▶ [Problems to work on]
A. Please update the stretch of the press conference transcript from "A:  I think" through "butterflies before games?", replacing "offseason" with "summer".
B. Does each statement agree with the press conference transcript? Answer yes or no and quote the words that decide it. (i) Everyone practiced today. (ii) Tuck's practice time has never been limited. (iii) Kiwanuka and Ward missed the 2007 postseason because of injury.
C. Pick up the press conference transcript at its last line and continue it.

▶ [Page extract]
I will start off by saying that everyone practiced today.  Tuck was limited and DeOssie was limited. But they did work. 

Q:  How much has Justin Tuck been bothered by this ailment coming down the stretch?

A:  That is just speculation.  Everybody at this time of the year, after they have come through 16 games, everybody has something.  But it has limited his practice time from time to time.

Q:  Is there anything on the field that has been diminished?

A:  No, I'm not going there.  I just think that he is excited about looking forward to this weekend. 

Q:  How has Justin responded to almost being the last man standing after Strahan's retirement and Osi got hurt, not only on the field but being the center of attention.  How do you think he has handled this season?

A:  I think he handled it well.  I don't think he ever looked at it that way.  Obviously we all were aware of Michael when he retired and then we all dealt with the Osi.  But the guys rallied back and just realized that more people had to contribute and went from there.

Q:  Do you have any message for the guys that missed the 2007 postseason (Kiwanuka and Ward) due to injury?

A:  Individually, just the idea that there is no doubt what they missed.  They expressed that in more ways than one throughout the offseason and it is just the opportunity that they have now to be a part of this.  And they are excited about it; we are excited about it for them.

Q:  As a coach do you get butterflies before games?

▶ [Information shown]
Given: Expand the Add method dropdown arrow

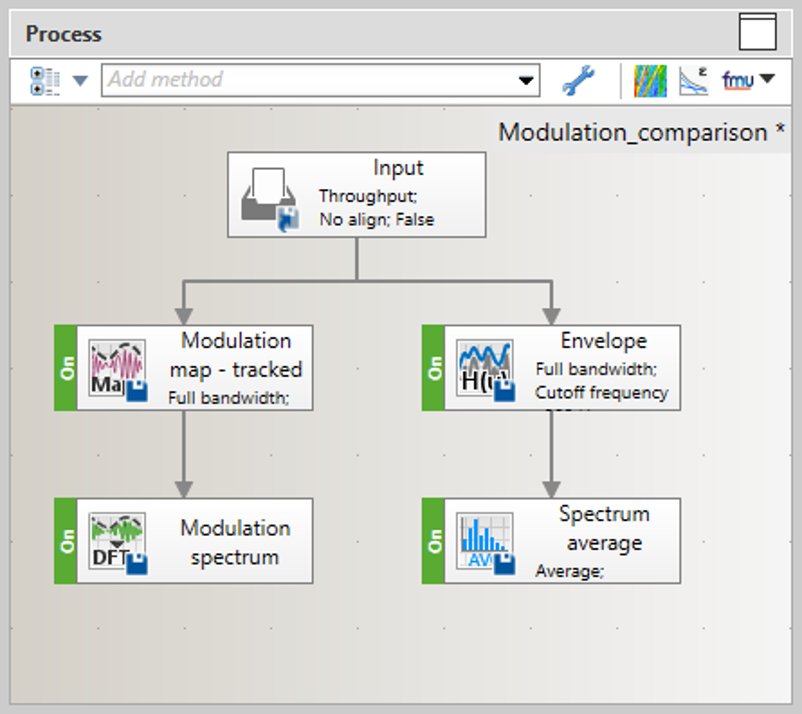Looking at the screenshot, I should [x=525, y=81].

▶ [Solved tasks]
A.
A:  I think he handled it well.  I don't think he ever looked at it that way.  Obviously we all were aware of Michael when he retired and then we all dealt with the Osi.  But the guys rallied back and just realized that more people had to contribute and went from there.

Q:  Do you have any message for the guys that missed the 2007 postseason (Kiwanuka and Ward) due to injury?

A:  Individually, just the idea that there is no doubt what they missed.  They expressed that in more ways than one throughout the summer and it is just the opportunity that they have now to be a part of this.  And they are excited about it; we are excited about it for them.

Q:  As a coach do you get butterflies before games?

B.
(i) Yes: "everyone practiced today."
(ii) No: "it has limited his practice time from time to time."
(iii) Yes: "the guys that missed the 2007 postseason (Kiwanuka and Ward) due to injury"

C.
A:  You better, you better.  I have read from other coaches in other situations at times say that if you lose that part of it you probably ought to be thinking about doing something else.  It is there – it doesn't matter how many times you do it.  There is always something new and different about that particular game and you are always anxious about it the day of the game, the night before, the day of the game because it is, quite frankly, closer to the action, closer to the time.

Q:  Has that changed over time for you and do you have a greater appreciation for it now?

A:  I don't know if appreciate is the word, but I don't think it has ever changed.  I grew up in a different time, a different era.  We didn't say boo.  We sat on the bus, kept quiet; we drove to the stadium and played.  When I first got into coaching that is the way you expected it.  Times have changed a little bit, but not that part of it.

Q:  Do you like familiarity with an opponent?  Does it make it easier?

A:  That is not the word, it is not easy.  Not the word.  No, it is not the word because you have a wealth of material that everybody feels like we have to cover – 2005 – we have to get back to that.  We have got to go back there and see what they did to us in 2005.  No, that is not the word.  There is a familiarity, but sometimes there is just the idea that there is such rivalry between the two teams.  And every time we play, probably with the exception of the last game here at Giants Stadium, every game is decided – many of them -- by the last snap.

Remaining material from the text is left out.